Last post 12:45 am January 4, 2020 by Simon Mayer
7 replies
05:48 am December 30, 2019

Hello, 

The term "Scrum users" appears in the Inspection part of the Scrum guide. It says "Scrum users must frequently inspect Scrum artifacts and progress toward a Sprint Goal to detect undesirable variances..."

Also, this post describes categorizes scrum stakeholders into End user, Internal and External customers

Scrum: Who are the Key Stakeholders that Should be Attending Every Sprint Review?

According to the Scrum Glossary, a stakeholder is "a person external to the Scrum Team with a specific interest in and knowledge of a product that is required for incremental discovery. Represented by the Product Owner and actively engaged with the Scrum Team at Sprint Review."

 

Now, I believe term 'Scrum user' is same as scrum key stakeholder. Is this notion right, please explain if not and post your thoughts. 

 


04:19 pm December 30, 2019

What are your thoughts about members of the Scrum Team being Scrum users?
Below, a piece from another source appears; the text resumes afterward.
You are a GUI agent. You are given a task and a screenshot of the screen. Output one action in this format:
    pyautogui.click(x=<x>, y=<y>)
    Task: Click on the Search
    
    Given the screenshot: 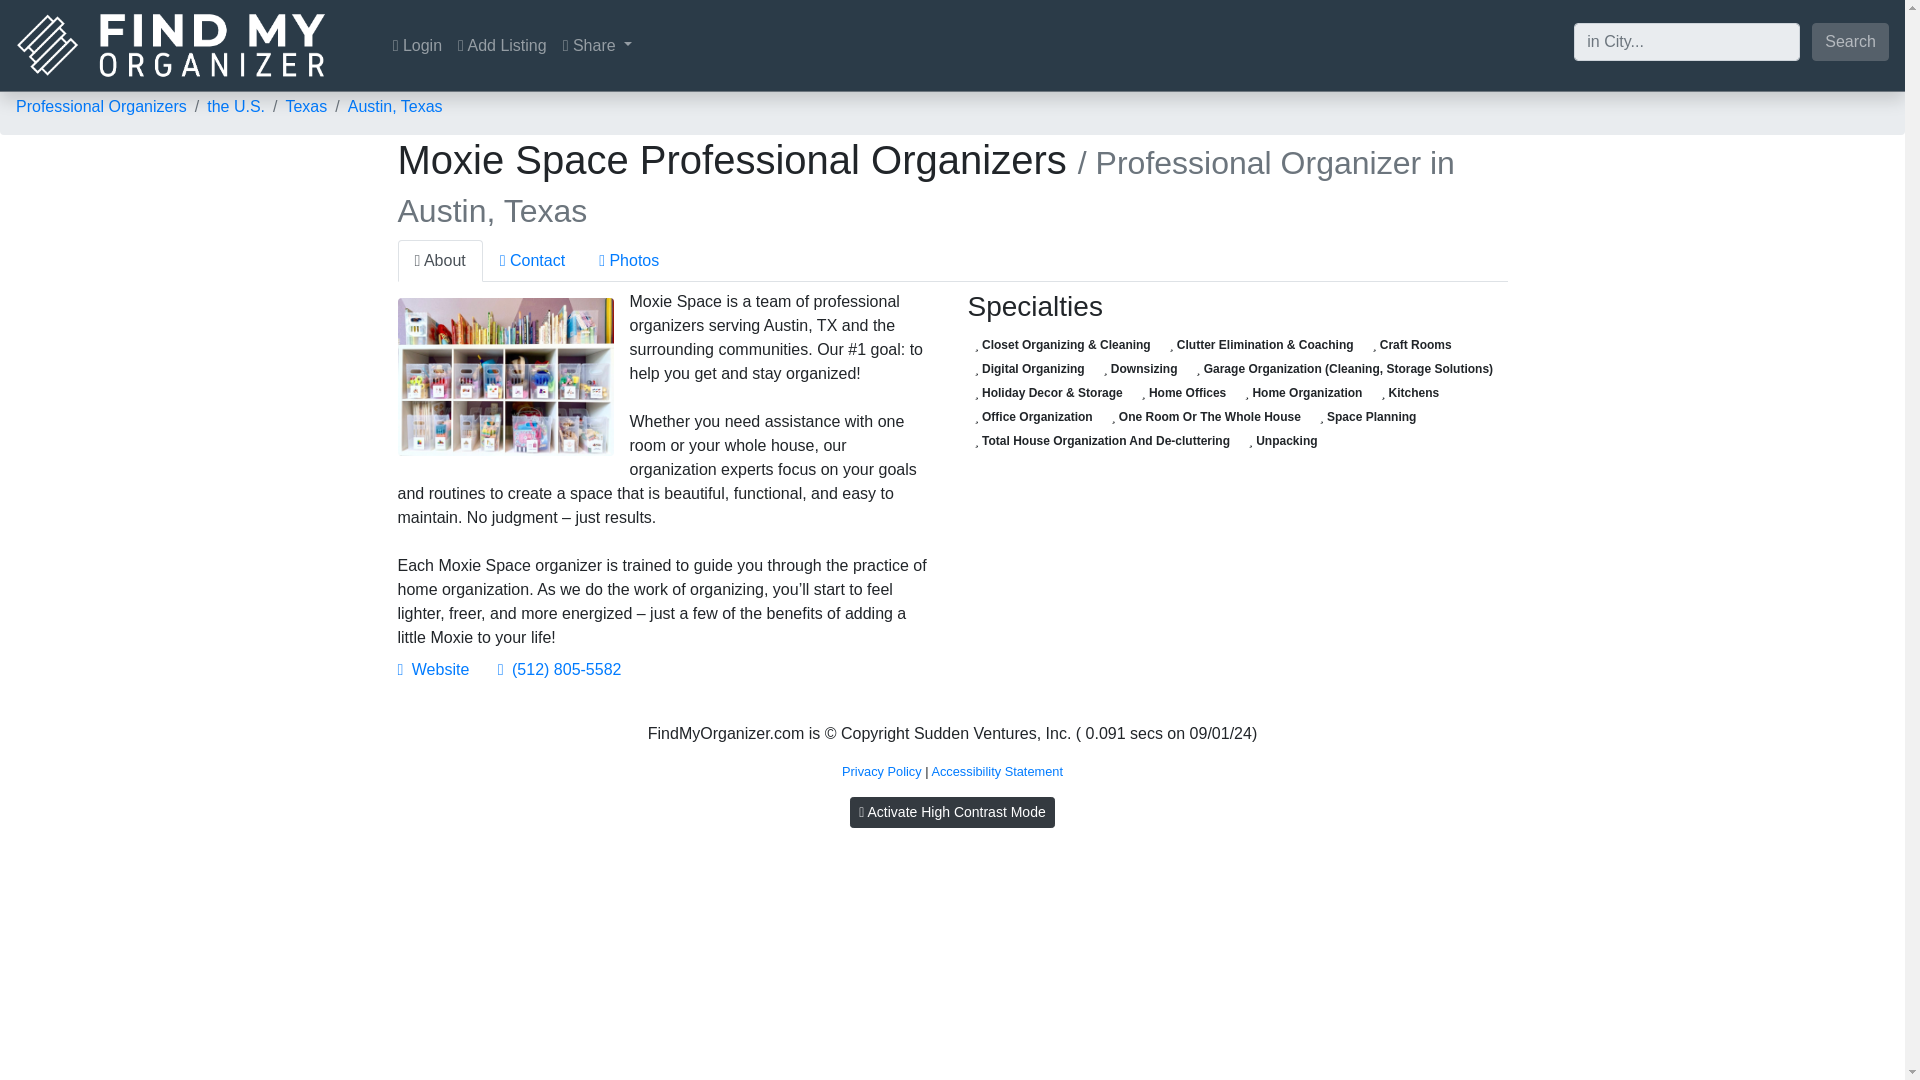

09:28 pm December 30, 2019

Scrum users must frequently inspect Scrum artifacts and progress toward a Sprint Goal to detect undesirable variances..."

Look at that sentence again and identify what they are inspecting.  Who would be best suited and derive the most benefit from inspection of the Scrum Artifacts (https://scrumguides.org/scrum-guide.html#artifacts) as they are defined in the Scrum Guide? Same question for the inspection of the Sprint Goal? Are these individuals the same as a stakeholder who is external to the Scrum Team and who's primary interest are the increments of value being delivered?


03:12 am January 2, 2020

There might be cases where other teams or departments are not using scrum but would like to know what was done by a particular team.

In our office, the other departments (e.g. support group or sales) are not using scrum but are attending our sprint review (not all of them attend).


08:20 pm January 2, 2020

In our office, the other departments (e.g. support group or sales) are not using scrum but are attending our sprint review (not all of them attend).

These sound like stakeholders. By attending the Sprint Review, would you not agree that they're using Scrum?

If not, why are they there?


12:47 pm January 3, 2020

My understanding - Team who are directly/indirectly connected with the increment  are stakeholders and scrum users  are scrum team 


05:07 pm January 3, 2020

In my opinion, the delineation is between those who use Scrum (i.e. - the Scrum Team), and those who benefit or have interest in the product (i.e. - stakeholders).

Attending a Scrum event should not imply that they are now "users" of Scrum.   To use an analogy, I may attend a football game, and have an interest in how one team performs (stakeholder), but that doesn't mean that I'm a member of the team (user).


12:45 am January 4, 2020

Perhaps it's just an oversight, but I would expect if Ken and Jeff meant the Scrum Team, they would have written that, rather than "Scrum users".

The Scrum Master's service to the organization includes:

Leading and coaching the organization in its Scrum adoption;



Helping employees and stakeholders understand and enact Scrum and empirical product development;

Adopt can be a synonym for use.

I've encountered much more effective stakeholder engagement, when they know how to use Scrum; particularly the Sprint Review.

In this case, I think the terminology is of little relevance; unless it influences our behaviour towards those outside of the Scrum Team. The way we collaborate with stakeholders is fundamental in allowing proper inspection.